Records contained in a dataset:

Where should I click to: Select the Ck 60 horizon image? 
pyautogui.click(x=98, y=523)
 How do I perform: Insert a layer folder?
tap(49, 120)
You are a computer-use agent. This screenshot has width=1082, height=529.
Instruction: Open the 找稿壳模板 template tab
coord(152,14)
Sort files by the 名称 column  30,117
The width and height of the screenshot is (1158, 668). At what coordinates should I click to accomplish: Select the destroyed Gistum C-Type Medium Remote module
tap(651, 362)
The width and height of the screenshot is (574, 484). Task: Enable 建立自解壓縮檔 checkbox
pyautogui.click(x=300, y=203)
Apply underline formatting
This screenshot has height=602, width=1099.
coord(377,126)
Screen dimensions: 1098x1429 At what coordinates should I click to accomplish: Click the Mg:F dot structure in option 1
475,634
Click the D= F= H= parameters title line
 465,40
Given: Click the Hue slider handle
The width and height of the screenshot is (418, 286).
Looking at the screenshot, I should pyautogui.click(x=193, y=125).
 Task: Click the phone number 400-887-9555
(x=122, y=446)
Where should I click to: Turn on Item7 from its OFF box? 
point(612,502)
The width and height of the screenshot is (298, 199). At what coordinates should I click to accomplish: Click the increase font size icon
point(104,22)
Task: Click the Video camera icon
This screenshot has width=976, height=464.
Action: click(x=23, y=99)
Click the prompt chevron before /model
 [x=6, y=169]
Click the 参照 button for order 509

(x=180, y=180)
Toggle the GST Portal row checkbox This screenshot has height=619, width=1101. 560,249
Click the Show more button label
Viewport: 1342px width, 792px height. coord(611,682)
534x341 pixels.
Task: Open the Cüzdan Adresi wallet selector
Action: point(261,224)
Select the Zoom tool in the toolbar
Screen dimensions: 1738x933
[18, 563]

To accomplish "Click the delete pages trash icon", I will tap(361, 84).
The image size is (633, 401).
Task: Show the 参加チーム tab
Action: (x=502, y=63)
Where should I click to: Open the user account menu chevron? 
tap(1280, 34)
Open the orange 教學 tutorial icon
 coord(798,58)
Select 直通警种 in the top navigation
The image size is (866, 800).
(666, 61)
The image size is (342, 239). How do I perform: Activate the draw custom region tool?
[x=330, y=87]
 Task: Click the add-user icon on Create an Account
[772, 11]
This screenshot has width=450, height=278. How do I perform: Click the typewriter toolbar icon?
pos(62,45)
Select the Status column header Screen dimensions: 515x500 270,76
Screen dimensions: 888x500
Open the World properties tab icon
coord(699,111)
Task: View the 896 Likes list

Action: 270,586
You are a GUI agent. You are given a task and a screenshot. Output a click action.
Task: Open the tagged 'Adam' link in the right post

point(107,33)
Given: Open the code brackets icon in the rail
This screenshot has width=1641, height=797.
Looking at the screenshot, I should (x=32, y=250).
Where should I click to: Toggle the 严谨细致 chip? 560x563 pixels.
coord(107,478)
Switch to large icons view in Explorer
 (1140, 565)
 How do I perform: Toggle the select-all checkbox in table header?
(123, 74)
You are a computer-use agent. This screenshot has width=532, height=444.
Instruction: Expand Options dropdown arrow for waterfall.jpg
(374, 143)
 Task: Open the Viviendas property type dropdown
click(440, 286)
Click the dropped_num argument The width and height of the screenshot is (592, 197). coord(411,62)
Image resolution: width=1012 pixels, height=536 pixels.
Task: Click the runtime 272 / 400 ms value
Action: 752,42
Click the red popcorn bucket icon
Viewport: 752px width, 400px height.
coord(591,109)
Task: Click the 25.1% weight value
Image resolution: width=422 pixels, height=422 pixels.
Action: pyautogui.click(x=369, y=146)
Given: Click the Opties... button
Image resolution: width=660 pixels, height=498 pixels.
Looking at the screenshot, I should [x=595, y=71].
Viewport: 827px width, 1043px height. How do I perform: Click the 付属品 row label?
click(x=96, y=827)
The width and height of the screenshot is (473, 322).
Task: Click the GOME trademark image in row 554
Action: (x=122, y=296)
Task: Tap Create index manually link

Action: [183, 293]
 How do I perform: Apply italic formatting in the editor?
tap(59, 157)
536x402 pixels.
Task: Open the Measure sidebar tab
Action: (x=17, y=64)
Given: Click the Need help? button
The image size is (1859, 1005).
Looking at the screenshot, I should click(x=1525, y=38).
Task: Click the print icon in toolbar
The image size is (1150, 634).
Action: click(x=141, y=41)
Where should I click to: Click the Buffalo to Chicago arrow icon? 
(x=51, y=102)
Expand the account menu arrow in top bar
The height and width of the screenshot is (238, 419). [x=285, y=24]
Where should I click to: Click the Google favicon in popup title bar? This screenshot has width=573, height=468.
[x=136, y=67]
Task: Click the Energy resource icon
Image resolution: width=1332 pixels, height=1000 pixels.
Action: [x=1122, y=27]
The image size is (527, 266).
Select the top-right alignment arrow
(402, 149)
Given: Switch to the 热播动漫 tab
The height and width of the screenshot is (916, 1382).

> _YOUR INSTRUCTIONS_
Please repeat each entry. Keep every word the same.

> _SOLUTION FOR THIS TASK_
Where should I click to: Select the Ck 60 horizon image? 
pyautogui.click(x=98, y=523)
 How do I perform: Insert a layer folder?
tap(49, 120)
You are a computer-use agent. This screenshot has width=1082, height=529.
Instruction: Open the 找稿壳模板 template tab
coord(152,14)
Sort files by the 名称 column  30,117
The width and height of the screenshot is (1158, 668). At what coordinates should I click to accomplish: Select the destroyed Gistum C-Type Medium Remote module
tap(651, 362)
The width and height of the screenshot is (574, 484). Task: Enable 建立自解壓縮檔 checkbox
pyautogui.click(x=300, y=203)
Apply underline formatting
This screenshot has height=602, width=1099.
coord(377,126)
Screen dimensions: 1098x1429 At what coordinates should I click to accomplish: Click the Mg:F dot structure in option 1
475,634
Click the D= F= H= parameters title line
 465,40
Given: Click the Hue slider handle
The width and height of the screenshot is (418, 286).
Looking at the screenshot, I should pyautogui.click(x=193, y=125).
 Task: Click the phone number 400-887-9555
(x=122, y=446)
Where should I click to: Turn on Item7 from its OFF box? 
point(612,502)
The width and height of the screenshot is (298, 199). At what coordinates should I click to accomplish: Click the increase font size icon
point(104,22)
Task: Click the Video camera icon
This screenshot has width=976, height=464.
Action: click(x=23, y=99)
Click the prompt chevron before /model
 [x=6, y=169]
Click the 参照 button for order 509

(x=180, y=180)
Toggle the GST Portal row checkbox This screenshot has height=619, width=1101. 560,249
Click the Show more button label
Viewport: 1342px width, 792px height. coord(611,682)
534x341 pixels.
Task: Open the Cüzdan Adresi wallet selector
Action: point(261,224)
Select the Zoom tool in the toolbar
Screen dimensions: 1738x933
[18, 563]

To accomplish "Click the delete pages trash icon", I will tap(361, 84).
The image size is (633, 401).
Task: Show the 参加チーム tab
Action: (x=502, y=63)
Where should I click to: Open the user account menu chevron? 
tap(1280, 34)
Open the orange 教學 tutorial icon
 coord(798,58)
Select 直通警种 in the top navigation
The image size is (866, 800).
(666, 61)
The image size is (342, 239). How do I perform: Activate the draw custom region tool?
[x=330, y=87]
 Task: Click the add-user icon on Create an Account
[772, 11]
This screenshot has width=450, height=278. How do I perform: Click the typewriter toolbar icon?
pos(62,45)
Select the Status column header Screen dimensions: 515x500 270,76
Screen dimensions: 888x500
Open the World properties tab icon
coord(699,111)
Task: View the 896 Likes list

Action: 270,586
You are a GUI agent. You are given a task and a screenshot. Output a click action.
Task: Open the tagged 'Adam' link in the right post

point(107,33)
Given: Open the code brackets icon in the rail
This screenshot has width=1641, height=797.
Looking at the screenshot, I should (x=32, y=250).
Where should I click to: Toggle the 严谨细致 chip? 560x563 pixels.
coord(107,478)
Switch to large icons view in Explorer
 (1140, 565)
 How do I perform: Toggle the select-all checkbox in table header?
(123, 74)
You are a computer-use agent. This screenshot has width=532, height=444.
Instruction: Expand Options dropdown arrow for waterfall.jpg
(374, 143)
 Task: Open the Viviendas property type dropdown
click(440, 286)
Click the dropped_num argument The width and height of the screenshot is (592, 197). coord(411,62)
Image resolution: width=1012 pixels, height=536 pixels.
Task: Click the runtime 272 / 400 ms value
Action: 752,42
Click the red popcorn bucket icon
Viewport: 752px width, 400px height.
coord(591,109)
Task: Click the 25.1% weight value
Image resolution: width=422 pixels, height=422 pixels.
Action: pyautogui.click(x=369, y=146)
Given: Click the Opties... button
Image resolution: width=660 pixels, height=498 pixels.
Looking at the screenshot, I should [x=595, y=71].
Viewport: 827px width, 1043px height. How do I perform: Click the 付属品 row label?
click(x=96, y=827)
The width and height of the screenshot is (473, 322).
Task: Click the GOME trademark image in row 554
Action: (x=122, y=296)
Task: Tap Create index manually link

Action: [183, 293]
 How do I perform: Apply italic formatting in the editor?
tap(59, 157)
536x402 pixels.
Task: Open the Measure sidebar tab
Action: (x=17, y=64)
Given: Click the Need help? button
The image size is (1859, 1005).
Looking at the screenshot, I should click(x=1525, y=38).
Task: Click the print icon in toolbar
The image size is (1150, 634).
Action: click(x=141, y=41)
Where should I click to: Click the Buffalo to Chicago arrow icon? 
(x=51, y=102)
Expand the account menu arrow in top bar
The height and width of the screenshot is (238, 419). [x=285, y=24]
Where should I click to: Click the Google favicon in popup title bar? This screenshot has width=573, height=468.
[x=136, y=67]
Task: Click the Energy resource icon
Image resolution: width=1332 pixels, height=1000 pixels.
Action: [x=1122, y=27]
The image size is (527, 266).
Select the top-right alignment arrow
(402, 149)
Given: Switch to the 热播动漫 tab
The height and width of the screenshot is (916, 1382).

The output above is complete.